(Word and element locating entries)

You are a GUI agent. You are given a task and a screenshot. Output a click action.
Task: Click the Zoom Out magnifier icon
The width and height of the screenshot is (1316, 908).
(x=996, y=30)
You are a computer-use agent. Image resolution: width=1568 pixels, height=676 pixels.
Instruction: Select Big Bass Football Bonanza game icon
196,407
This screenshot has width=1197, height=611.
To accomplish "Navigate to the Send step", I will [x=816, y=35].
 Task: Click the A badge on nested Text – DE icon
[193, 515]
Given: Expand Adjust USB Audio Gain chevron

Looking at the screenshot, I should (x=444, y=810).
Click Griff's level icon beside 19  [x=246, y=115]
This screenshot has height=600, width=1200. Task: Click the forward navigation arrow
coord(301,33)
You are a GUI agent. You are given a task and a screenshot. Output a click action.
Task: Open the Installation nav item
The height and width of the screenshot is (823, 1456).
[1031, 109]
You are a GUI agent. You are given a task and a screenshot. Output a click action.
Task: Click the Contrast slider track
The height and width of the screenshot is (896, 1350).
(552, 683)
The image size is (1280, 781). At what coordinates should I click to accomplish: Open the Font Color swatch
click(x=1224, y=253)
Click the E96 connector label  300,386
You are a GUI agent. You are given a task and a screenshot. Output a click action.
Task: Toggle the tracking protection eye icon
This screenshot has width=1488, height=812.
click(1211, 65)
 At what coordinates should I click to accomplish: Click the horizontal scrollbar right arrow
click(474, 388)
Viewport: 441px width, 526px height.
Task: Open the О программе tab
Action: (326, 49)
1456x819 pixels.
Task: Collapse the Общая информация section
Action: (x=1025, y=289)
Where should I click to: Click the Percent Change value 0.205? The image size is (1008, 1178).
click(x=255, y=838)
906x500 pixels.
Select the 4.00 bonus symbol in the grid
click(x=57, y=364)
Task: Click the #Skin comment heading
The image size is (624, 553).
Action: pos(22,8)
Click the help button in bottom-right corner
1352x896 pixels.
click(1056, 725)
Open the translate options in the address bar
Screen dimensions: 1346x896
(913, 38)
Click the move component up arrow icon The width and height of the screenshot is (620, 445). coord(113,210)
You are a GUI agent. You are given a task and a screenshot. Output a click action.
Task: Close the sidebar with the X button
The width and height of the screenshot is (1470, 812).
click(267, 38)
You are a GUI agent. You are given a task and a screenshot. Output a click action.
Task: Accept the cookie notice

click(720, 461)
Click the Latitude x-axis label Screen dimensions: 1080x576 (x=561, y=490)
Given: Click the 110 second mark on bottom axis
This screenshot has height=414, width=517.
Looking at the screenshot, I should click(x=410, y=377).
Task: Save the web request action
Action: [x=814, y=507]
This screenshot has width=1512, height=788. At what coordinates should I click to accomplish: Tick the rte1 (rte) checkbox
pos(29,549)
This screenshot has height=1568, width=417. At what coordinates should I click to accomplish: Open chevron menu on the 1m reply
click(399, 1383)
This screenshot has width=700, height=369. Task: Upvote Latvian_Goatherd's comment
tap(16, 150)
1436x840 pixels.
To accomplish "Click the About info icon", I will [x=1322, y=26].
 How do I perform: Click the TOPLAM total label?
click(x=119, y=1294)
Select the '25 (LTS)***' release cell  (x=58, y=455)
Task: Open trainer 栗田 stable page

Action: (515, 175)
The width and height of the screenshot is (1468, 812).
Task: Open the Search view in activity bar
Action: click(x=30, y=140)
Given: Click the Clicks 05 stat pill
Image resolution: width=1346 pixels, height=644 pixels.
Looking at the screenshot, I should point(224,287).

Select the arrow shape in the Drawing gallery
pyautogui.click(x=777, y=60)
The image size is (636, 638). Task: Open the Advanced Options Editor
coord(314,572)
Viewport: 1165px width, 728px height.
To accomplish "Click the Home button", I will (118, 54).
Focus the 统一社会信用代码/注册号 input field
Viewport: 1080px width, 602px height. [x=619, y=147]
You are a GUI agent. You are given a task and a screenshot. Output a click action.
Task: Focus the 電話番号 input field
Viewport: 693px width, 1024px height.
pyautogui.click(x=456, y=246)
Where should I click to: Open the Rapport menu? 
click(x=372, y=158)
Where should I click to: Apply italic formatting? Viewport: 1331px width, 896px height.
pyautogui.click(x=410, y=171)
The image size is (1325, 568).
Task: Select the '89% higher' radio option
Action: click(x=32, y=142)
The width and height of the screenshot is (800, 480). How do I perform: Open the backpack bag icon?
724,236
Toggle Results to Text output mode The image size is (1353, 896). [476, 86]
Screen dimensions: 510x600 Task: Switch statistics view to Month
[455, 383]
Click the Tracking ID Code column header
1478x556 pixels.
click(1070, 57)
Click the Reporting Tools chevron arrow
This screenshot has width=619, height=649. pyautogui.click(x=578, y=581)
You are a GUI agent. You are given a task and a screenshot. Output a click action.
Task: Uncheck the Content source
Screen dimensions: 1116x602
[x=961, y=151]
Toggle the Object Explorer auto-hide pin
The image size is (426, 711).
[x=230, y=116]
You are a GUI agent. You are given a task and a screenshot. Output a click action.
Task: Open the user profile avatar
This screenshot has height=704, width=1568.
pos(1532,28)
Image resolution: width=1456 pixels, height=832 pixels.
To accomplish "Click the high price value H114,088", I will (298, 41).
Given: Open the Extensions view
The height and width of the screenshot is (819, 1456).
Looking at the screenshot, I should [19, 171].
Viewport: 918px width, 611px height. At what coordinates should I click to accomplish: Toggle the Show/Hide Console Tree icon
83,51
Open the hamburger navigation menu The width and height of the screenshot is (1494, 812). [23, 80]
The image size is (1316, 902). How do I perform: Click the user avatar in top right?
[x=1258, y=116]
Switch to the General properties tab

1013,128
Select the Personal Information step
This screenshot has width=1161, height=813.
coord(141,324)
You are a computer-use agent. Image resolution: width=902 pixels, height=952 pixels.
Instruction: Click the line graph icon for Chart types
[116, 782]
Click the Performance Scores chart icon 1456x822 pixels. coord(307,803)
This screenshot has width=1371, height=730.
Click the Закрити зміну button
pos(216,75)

§ WORK TO BE COMPLETED:
Pick out each line in the entries above that contains the word "will", and copy those lines.

§ ANSWER FOR THE TASK:
To accomplish "Navigate to the Send step", I will [x=816, y=35].
To accomplish "Click the About info icon", I will [x=1322, y=26].
To accomplish "Click the Home button", I will (118, 54).
To accomplish "Click the high price value H114,088", I will (298, 41).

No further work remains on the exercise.